PROVIDED TEXT =>

BEGIN

Also, San Fran seemed to win on the road with ease: they'd sell out crowds of people who came to boo and heckle Wilt ("nobody roots for Goliath"), but in San Fran, the stands were empty, the raucous road crowd firing up San Fran and the empty seats at home depressing them. Bizarrely, at one point in the season, they were undefeated on the road and winless at home. Then, Dec 4, after SF opens up a 30-point lead on Boston, Red sends in the reserves, and a rookie John Thompson elbows Wilt in the face and shatters his nose. He misses time and then has to play in a mask, as does Hightower with a similar injury that happened in the same week.
Why was Wilt traded for pennies on the dollar talent-wise?

END

Extracted data entries
BEGIN

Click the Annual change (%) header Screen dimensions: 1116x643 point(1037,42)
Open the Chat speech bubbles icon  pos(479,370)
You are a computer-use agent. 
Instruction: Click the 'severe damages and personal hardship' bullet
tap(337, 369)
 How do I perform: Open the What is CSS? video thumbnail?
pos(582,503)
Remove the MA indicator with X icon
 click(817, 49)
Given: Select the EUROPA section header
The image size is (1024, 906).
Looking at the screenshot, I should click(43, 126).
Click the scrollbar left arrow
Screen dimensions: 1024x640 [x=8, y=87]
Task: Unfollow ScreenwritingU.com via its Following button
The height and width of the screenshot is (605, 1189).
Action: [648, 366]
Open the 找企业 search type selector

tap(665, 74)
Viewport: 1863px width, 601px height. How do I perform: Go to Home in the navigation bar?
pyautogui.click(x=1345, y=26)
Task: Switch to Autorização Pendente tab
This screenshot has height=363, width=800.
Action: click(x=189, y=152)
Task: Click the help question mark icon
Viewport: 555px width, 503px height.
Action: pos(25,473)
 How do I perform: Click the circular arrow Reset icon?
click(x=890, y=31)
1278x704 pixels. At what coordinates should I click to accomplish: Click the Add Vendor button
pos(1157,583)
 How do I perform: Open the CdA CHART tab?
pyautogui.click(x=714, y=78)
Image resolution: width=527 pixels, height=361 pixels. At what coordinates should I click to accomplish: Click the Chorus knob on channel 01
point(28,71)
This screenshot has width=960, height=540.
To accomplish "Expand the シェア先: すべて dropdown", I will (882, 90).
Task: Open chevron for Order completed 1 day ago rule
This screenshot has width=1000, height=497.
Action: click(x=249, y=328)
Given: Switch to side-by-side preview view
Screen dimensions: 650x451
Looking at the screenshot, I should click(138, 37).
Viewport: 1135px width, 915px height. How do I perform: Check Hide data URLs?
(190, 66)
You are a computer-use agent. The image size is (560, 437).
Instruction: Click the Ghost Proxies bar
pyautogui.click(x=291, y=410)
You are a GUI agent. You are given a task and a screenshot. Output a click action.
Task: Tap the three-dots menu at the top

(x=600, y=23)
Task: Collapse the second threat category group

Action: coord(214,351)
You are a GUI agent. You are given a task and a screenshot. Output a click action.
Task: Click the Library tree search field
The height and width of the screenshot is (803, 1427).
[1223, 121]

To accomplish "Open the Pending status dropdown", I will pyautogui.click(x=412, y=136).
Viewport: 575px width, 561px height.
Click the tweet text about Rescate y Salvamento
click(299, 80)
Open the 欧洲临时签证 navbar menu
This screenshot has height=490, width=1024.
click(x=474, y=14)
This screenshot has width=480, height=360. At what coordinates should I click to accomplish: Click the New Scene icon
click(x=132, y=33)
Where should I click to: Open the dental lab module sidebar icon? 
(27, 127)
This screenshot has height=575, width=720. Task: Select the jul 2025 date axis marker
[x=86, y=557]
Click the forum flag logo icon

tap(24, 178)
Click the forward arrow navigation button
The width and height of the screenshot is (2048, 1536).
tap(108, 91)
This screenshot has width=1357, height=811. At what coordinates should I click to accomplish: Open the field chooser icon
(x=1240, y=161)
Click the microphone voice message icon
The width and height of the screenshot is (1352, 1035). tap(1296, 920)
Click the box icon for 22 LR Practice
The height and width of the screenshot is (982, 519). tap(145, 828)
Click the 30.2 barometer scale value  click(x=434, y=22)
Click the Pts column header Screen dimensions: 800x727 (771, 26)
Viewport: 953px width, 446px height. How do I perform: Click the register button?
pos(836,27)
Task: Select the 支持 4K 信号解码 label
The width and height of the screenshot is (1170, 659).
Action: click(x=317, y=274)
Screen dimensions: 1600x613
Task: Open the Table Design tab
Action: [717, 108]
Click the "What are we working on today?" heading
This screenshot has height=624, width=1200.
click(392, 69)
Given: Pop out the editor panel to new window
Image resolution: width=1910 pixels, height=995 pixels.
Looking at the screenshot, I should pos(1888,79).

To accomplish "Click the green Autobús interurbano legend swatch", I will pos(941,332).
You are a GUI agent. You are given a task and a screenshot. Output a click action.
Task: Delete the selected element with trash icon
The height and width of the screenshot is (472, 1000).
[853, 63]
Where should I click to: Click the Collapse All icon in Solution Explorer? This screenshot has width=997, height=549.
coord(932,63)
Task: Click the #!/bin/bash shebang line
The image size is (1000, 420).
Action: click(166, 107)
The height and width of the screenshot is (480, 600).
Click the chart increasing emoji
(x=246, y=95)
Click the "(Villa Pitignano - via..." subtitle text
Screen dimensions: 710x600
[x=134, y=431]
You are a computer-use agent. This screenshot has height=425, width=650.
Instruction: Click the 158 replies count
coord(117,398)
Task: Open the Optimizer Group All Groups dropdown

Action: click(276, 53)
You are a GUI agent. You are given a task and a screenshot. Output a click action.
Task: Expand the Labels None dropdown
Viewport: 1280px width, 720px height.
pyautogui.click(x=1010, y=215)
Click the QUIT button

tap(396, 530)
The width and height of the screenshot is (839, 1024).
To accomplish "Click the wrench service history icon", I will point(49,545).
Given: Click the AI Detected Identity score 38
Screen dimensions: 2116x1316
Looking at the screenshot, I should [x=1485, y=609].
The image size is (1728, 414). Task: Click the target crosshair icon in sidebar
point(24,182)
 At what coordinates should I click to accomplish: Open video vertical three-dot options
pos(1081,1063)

END

EXERCISE A =>
From the passage on Wilt's time in San Francisco, reproduce word for word the part that opens with the words containing "Also, San Fran" and closes with "the dollar talent-wise?".
EXERCISE B =>
In the passage on Wilt's time in San Francisco, who elbowed Wilt in the face and shattered his nose on Dec 4?

OUTPUT A =>
Also, San Fran seemed to win on the road with ease: they'd sell out crowds of people who came to boo and heckle Wilt ("nobody roots for Goliath"), but in San Fran, the stands were empty, the raucous road crowd firing up San Fran and the empty seats at home depressing them. Bizarrely, at one point in the season, they were undefeated on the road and winless at home. Then, Dec 4, after SF opens up a 30-point lead on Boston, Red sends in the reserves, and a rookie John Thompson elbows Wilt in the face and shatters his nose. He misses time and then has to play in a mask, as does Hightower with a similar injury that happened in the same week.
Why was Wilt traded for pennies on the dollar talent-wise?

OUTPUT B =>
A rookie, John Thompson.